To let representation function play a role, it is assumed that all tasks share the same state space $\mathcal{S}$ and action space $\mathcal{A}$ . Moreover, there exists a representation function $\phi:\mathcal{S}\times\mathcal{A}\mapsto\mathbb{R}^{k}$ such that action and state value function of all tasks $\mathcal{M}^{(i)}$ is always (approximately) linear in this representation. For example, given a representation function $\phi$ , the action value approximation function at level $h$ is parametrized by a vector $\boldsymbol{\theta}_{h}\in\mathbb{R}^{k}$ as $Q_{h}[\phi,\boldsymbol{\theta}_{h}]\stackrel{{\scriptstyle\text{ def }}}{{=}}\langle\phi(s,a),\boldsymbol{\theta}_{h}\rangle$ , similar for $V_{h}[\phi,\boldsymbol{\theta}_{h}](s)\stackrel{{\scriptstyle\text{ def }}}{{=}}\max_{a}\langle\phi(s,a),\boldsymbol{\theta}_{h}\rangle$ . We denote all such action value functions as $\mathcal{Q}_{h}=\{Q_{h}[\phi,\boldsymbol{\theta}_{h}]:\phi\in\Phi,\boldsymbol{\theta}_{h}\in\mathbb{R}^{k}\}$ , also value function approximation space as $\mathcal{V}_{h}=\{V_{h}[\phi,\boldsymbol{\theta}_{h}]:\phi\in\Phi,\boldsymbol{\theta}_{h}\in\mathbb{R}^{k}\}$ . Each task $\mathcal{M}^{(i)}$ is a linear MDP, which means $\mathcal{Q}_{h}$ is always approximately close under Bellman operator $\mathcal{T}_{h}(Q_{h+1})(s,a)\stackrel{{\scriptstyle\text{ def }}}{{=}}r_{h}(s,a)+\mathbb{E}_{s^{\prime}\sim\mathcal{P}_{h}(\cdot|s,a)}\max_{a^{\prime}}Q_{h+1}(s^{\prime},a^{\prime})$ .

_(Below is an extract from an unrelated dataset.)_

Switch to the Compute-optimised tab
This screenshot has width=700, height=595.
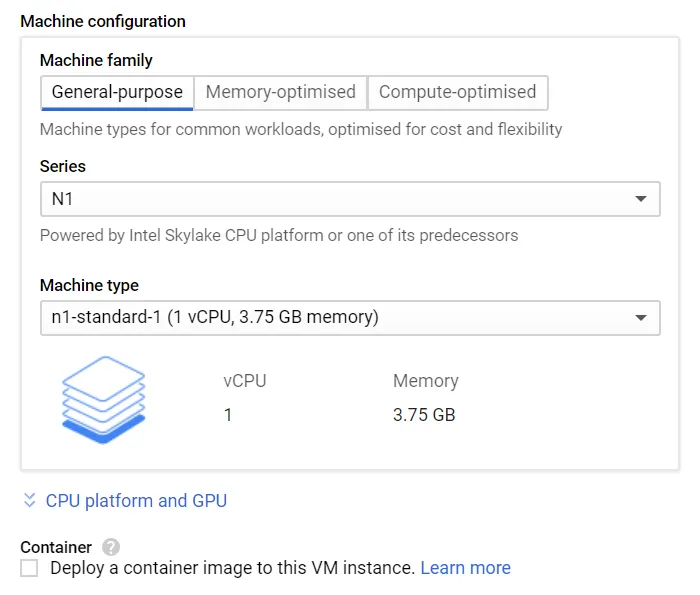click(458, 92)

Linear MDP Definition. A finite horizon MDP $\mathcal{M}=(\mathcal{S},\mathcal{A},\mathcal{P},r,H)$ is a linear MDP, if there exists a representation function $\phi:\mathcal{S}\times\mathcal{A}\mapsto\mathbb{R}^{k}$ and its induced value approximation function class $\mathcal{Q}_{h},h\in[H]$ , such that the inherent Bellman errorzanette2020learning

\mathcal{I}_{h}\stackrel{{\scriptstyle\text{ def }}}{{=}}\sup_{Q_{h+1}\in\mathcal{Q}_{h+1}}\inf_{Q_{h}\in\mathcal{Q}_{h}}\sup_{s\in\mathcal{S},a\in\mathcal{A}}\left|\left(Q_{h}-\mathcal{T}_{h}\left(Q_{h+1}\right)\right)(s,a)\right|,

is always smaller than some small constant $\mathcal{I}$ .

The definition essentially assumes that for any Q-value approximation function $Q_{h+1}\in\mathcal{Q}_{h+1}$ at level $h+1$ , the Q-value function $Q_{h}$ at level $h$ induced by it can always be closely approximated in class $\mathcal{Q}_{h}$ , which assures the accuracy through sequential levels.

3.4 Eluder Dimension

To measure the complexity of a general function class $f$ , we adopt the concept of eluder dimension russo2013eluder. First, define $\epsilon$ -dependence and independence.

Definition 1 ( $\epsilon$ -dependent). An input $x$ is $\epsilon$ -dependent on set $X=\{x_{1},x_{2},\ldots,x_{n}\}$ with respect to function class $\mathcal{F}$ , if any pair of functions $f,\tilde{f}\in\mathcal{F}$ satisfying

\sqrt{\sum_{i=1}^{n}(f(x_{i})-\tilde{f}(x_{i}))^{2}}\leq\epsilon

also satisfies $|f(x)-\tilde{f}(x)|\leq\epsilon$ . Otherwise, we call action $x$ to be $\epsilon$ -independent of dataset $X$ .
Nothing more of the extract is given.